DOCUMENT TEXT:
Copyright © Louis Schmier and Atwood Publishing.

Date: Tue 10/21/2003 2:25 AM
Random Thought: On Teaching, Part II

I'm back after a brisk walk in the brisk pre-dawn autumn air. So, what are my answers to Tina's question. What are the realizations I have been coming to over the last decade?

(1) First, my first obligation as a teacher is in serving the needs and interests of each student, not in serving my own ego, not in securing a job guarantee, not in advancing my own scholarly reputation within the academic guild.

Until eleven years ago, I didn't really truly think in terms of service to the student. I truly couldn't since I honestly didn't know or make an attempt to know whom the students I was supposed to be serving truly were. I got around this problem by claiming that I knew all about the students when they didn't know about themselves, that I knew what they wanted when they didn't, and that I knew what was good for them when they didn't know. I had made all these pronouncements without having asked them, engaged them, or listened to them. I had resorted to unfounded "in my humble opinion" and "I believe...." as proof of the validity of my positions. I got around this second problem of proclaiming that I knew those whom I didn't know by drawing up self-serving stereotypes, pointing to emotionally satisfying statistics, and pronouncing encompassing generalities. Over the last decade, I have come to understand the vast difference between flattened statistics, herding stereotypes, impersonal generalities that for too many have become precise absolutes rather than merely reference points on one hand, and the reality of the unique and sacred and living and standardization-defying individual human being on the hand.

JOB 1: Rescale the records starting at the line containing "Identify the location of app-notification-icon." and ending at the end of the records, and restate those lines with every coordinate in the answers multiplied by 1.65 and rounded to the nearest whole number, halves rounded up. Reproduce the requests as well and give only these lines.
JOB 2: Resume the essay on teaching from the point at which it stops.

DATASET RECORDS:

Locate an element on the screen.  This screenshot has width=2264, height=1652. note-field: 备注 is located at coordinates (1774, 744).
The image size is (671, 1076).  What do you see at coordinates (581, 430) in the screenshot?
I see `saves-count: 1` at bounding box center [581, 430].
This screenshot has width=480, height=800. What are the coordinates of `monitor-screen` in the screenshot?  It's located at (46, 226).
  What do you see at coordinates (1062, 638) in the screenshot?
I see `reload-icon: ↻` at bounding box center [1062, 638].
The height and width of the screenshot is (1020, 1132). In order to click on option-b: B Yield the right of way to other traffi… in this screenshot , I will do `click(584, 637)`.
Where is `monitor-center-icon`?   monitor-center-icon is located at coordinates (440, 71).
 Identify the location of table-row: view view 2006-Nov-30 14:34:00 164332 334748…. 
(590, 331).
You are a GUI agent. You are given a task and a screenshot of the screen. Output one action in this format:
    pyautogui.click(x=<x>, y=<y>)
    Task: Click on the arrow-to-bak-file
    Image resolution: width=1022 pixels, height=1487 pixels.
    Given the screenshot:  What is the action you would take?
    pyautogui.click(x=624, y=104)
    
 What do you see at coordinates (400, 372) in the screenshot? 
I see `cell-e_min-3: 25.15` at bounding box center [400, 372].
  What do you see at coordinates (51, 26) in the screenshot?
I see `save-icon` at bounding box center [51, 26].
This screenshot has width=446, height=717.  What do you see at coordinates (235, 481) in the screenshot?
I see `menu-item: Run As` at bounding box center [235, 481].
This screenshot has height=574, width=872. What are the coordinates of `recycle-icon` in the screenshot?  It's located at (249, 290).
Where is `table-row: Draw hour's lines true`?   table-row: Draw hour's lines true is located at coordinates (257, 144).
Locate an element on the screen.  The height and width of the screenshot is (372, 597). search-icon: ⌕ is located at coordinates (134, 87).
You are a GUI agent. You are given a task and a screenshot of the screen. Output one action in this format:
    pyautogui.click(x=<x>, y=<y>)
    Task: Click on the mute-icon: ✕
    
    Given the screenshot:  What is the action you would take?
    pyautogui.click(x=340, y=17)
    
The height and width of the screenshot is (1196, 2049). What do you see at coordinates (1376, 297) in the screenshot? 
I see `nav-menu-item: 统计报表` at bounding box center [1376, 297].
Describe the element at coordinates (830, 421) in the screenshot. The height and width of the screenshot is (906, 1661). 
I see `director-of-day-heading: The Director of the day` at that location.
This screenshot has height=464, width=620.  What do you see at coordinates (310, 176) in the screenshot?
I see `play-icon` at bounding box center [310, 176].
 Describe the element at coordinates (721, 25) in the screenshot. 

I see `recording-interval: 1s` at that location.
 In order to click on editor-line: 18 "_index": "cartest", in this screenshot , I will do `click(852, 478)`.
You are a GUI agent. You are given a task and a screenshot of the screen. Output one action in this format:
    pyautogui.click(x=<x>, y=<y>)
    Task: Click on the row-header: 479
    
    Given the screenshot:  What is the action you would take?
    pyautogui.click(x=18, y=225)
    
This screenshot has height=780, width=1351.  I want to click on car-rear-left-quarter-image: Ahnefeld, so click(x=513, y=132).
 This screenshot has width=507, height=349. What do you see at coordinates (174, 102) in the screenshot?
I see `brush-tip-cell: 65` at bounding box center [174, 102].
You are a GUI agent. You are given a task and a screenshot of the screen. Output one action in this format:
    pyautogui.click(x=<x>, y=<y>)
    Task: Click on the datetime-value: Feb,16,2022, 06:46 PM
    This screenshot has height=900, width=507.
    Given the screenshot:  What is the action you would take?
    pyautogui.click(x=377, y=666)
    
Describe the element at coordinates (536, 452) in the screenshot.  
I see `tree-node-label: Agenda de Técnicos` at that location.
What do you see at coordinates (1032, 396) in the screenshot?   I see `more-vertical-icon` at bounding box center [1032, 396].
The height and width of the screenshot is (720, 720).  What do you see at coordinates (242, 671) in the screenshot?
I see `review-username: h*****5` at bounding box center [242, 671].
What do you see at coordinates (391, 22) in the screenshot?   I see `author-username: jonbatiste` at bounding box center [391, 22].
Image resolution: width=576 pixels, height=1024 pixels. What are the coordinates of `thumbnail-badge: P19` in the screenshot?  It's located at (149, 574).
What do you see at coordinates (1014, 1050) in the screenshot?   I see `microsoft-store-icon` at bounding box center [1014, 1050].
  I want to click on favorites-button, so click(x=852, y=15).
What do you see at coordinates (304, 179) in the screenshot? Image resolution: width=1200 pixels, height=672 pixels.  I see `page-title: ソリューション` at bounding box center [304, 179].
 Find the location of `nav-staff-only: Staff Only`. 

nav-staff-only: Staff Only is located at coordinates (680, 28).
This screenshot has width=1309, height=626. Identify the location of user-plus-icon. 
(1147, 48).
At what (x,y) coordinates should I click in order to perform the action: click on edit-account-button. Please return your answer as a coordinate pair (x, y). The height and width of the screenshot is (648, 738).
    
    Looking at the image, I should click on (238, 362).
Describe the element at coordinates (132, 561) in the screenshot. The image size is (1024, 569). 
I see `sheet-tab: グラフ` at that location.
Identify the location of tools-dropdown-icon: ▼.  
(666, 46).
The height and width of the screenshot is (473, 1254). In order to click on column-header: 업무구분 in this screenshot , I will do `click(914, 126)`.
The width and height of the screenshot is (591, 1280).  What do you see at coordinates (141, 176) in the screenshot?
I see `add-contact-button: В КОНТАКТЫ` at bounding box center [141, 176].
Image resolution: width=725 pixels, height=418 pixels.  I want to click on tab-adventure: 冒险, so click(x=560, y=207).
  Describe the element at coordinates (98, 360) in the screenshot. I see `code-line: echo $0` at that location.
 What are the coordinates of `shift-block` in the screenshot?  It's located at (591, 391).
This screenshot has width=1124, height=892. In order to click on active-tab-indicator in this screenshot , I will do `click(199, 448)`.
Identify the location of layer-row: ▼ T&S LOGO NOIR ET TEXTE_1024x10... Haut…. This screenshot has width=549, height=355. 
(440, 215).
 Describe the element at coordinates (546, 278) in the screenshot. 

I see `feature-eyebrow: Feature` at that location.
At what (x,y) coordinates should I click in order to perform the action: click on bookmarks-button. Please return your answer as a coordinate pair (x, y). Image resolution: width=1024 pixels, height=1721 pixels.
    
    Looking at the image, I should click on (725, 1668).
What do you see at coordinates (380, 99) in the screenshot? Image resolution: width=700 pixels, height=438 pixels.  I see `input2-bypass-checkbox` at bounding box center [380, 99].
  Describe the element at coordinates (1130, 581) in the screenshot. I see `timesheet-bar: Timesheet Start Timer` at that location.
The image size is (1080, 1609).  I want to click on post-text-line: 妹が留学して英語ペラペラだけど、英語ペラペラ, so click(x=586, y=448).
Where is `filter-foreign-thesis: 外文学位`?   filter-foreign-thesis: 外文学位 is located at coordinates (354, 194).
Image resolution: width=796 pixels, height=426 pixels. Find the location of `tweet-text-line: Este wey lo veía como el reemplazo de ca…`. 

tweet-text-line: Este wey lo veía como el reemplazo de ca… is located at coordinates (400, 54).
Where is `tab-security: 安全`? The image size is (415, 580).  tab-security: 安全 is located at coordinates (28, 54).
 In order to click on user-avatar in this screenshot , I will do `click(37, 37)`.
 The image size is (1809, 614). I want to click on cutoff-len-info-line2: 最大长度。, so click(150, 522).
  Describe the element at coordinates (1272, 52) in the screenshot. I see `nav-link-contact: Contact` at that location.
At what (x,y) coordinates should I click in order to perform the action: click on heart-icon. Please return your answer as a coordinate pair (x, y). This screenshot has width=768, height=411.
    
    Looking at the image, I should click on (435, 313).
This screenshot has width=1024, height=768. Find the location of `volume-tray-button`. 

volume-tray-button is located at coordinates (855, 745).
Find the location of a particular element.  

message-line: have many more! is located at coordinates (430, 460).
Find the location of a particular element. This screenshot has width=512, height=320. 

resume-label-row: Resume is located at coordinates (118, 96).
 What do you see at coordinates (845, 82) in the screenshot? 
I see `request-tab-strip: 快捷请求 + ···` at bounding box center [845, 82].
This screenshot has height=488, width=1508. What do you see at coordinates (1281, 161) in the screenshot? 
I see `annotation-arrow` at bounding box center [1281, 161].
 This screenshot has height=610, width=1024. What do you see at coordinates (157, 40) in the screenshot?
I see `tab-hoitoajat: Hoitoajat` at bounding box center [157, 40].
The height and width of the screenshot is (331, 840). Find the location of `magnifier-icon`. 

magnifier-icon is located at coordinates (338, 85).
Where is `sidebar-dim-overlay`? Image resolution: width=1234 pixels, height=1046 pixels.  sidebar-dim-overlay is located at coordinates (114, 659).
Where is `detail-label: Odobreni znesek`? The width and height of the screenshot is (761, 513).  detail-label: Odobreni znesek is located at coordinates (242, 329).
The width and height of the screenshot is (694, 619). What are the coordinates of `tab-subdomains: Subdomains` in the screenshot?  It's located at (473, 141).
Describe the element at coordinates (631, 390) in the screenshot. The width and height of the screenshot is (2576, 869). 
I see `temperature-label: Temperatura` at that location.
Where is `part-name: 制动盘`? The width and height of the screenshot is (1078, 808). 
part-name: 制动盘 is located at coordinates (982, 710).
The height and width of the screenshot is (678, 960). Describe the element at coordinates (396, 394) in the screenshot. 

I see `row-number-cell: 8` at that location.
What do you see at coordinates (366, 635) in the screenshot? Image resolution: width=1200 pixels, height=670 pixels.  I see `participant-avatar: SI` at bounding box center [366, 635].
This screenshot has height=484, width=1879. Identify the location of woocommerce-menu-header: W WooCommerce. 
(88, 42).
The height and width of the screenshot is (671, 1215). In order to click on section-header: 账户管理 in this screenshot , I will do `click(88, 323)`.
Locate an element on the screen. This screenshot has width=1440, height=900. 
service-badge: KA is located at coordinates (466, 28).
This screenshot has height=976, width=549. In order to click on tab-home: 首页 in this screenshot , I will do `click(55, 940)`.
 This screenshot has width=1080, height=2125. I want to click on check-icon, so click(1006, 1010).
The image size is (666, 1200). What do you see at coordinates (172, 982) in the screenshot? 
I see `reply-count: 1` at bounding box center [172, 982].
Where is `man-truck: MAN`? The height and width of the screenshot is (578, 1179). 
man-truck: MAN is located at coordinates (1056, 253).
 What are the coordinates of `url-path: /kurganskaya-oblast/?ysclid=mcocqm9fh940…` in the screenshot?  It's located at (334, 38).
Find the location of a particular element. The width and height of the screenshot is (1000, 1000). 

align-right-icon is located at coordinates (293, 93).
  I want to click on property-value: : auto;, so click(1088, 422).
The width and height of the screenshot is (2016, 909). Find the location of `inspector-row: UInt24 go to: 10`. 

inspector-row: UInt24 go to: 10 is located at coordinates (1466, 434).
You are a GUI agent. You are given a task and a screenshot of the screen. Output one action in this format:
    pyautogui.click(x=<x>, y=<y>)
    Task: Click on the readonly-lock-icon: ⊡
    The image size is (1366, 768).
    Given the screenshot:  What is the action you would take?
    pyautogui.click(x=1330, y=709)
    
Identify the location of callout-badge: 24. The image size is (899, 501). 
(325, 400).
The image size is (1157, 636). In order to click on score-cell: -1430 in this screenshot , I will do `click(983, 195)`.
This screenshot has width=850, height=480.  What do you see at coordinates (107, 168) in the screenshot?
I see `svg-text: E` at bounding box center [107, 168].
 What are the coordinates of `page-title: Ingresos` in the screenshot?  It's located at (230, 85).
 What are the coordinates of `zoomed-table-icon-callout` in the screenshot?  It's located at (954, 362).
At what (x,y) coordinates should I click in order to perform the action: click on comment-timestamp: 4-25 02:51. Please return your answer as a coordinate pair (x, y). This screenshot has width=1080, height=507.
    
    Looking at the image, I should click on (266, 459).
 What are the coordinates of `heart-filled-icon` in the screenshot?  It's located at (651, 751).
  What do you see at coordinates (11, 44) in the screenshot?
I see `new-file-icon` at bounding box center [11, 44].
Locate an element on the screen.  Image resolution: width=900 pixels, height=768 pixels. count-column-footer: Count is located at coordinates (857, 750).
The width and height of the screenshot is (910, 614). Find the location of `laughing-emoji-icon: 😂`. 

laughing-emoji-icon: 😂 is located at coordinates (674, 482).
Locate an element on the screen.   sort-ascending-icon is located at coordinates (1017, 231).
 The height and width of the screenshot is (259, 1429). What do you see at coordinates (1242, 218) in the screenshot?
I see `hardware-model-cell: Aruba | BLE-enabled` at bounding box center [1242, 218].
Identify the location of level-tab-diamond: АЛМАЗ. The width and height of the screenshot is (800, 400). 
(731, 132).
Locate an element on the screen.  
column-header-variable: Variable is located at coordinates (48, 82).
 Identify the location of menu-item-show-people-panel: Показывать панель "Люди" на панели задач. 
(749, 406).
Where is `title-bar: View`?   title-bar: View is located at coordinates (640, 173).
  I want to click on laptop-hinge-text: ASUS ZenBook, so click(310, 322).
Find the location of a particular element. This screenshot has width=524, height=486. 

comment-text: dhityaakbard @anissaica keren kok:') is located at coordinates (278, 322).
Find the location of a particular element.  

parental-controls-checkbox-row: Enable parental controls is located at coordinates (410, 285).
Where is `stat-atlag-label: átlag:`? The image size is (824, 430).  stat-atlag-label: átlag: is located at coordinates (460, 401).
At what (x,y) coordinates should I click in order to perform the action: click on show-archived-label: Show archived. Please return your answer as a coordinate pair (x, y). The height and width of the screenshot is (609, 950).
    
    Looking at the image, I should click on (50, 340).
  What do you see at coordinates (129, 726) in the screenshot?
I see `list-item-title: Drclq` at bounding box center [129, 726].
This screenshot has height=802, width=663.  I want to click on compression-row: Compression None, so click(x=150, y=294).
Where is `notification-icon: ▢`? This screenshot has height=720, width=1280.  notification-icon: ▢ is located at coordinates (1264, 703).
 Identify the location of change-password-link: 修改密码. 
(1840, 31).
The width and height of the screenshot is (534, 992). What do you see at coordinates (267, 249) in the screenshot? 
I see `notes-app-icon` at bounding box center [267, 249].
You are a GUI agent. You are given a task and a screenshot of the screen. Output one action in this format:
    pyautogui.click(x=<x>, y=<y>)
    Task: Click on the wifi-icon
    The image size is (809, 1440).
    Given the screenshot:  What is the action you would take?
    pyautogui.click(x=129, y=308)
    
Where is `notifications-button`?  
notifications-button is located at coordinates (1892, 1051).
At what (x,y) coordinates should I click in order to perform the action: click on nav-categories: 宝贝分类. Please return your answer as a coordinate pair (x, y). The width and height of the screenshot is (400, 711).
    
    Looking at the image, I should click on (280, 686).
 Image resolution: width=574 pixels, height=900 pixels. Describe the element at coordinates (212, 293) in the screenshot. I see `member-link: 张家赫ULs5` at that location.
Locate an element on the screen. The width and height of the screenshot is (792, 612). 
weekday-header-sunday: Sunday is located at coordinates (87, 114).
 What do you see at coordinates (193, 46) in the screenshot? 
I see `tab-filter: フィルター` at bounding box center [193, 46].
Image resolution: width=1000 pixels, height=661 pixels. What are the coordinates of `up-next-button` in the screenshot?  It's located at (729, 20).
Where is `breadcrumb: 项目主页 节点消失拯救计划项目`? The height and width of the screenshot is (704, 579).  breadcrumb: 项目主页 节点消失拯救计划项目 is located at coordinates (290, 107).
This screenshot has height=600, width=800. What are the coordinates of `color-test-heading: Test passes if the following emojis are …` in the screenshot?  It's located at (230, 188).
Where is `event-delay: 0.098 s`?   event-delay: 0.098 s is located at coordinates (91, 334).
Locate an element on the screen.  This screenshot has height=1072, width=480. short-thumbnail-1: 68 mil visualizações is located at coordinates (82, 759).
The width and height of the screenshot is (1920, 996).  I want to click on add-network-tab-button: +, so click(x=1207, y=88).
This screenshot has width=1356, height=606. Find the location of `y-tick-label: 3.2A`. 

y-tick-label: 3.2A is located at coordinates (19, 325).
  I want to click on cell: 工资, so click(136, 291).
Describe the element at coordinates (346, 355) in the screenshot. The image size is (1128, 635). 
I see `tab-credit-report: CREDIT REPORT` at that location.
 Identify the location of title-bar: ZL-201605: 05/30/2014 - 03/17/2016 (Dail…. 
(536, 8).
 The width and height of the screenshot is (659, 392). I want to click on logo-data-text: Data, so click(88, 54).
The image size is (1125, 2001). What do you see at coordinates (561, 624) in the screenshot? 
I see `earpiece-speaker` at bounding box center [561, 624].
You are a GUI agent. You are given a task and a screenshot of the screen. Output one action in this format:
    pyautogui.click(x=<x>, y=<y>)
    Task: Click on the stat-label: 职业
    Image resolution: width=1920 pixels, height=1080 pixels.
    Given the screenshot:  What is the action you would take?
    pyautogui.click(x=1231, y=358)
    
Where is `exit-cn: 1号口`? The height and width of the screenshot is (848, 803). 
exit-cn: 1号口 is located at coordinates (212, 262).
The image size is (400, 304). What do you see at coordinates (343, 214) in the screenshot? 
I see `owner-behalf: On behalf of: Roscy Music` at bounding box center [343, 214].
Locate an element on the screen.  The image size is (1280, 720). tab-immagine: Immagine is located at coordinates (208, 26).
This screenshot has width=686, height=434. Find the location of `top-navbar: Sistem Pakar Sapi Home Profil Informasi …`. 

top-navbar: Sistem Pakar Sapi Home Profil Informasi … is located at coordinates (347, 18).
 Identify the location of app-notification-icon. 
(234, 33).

EXPECTED OUTPUT 1:
 Identify the location of app-notification-icon. 
(386, 54).

EXPECTED OUTPUT 2:
(2) Second, students today do not fit into any mould of being either better or worse than they really are. They aren't any better or worse then students were before them. They aren't any better or worse than we were. They aren't any better or worse then we are. The "in my day," or "I was" or "students aren't what they used to be" prefaces I have found doesn't really serve a useful purpose because it doesn't relate to reality. Memory being what it is, the "good old days" are good because we block out the bad ones. That filter just offers excuses for those academics seeking excuses not to change, to blame it all on the students, and/or not to roll up their sleeves and get down and dirty.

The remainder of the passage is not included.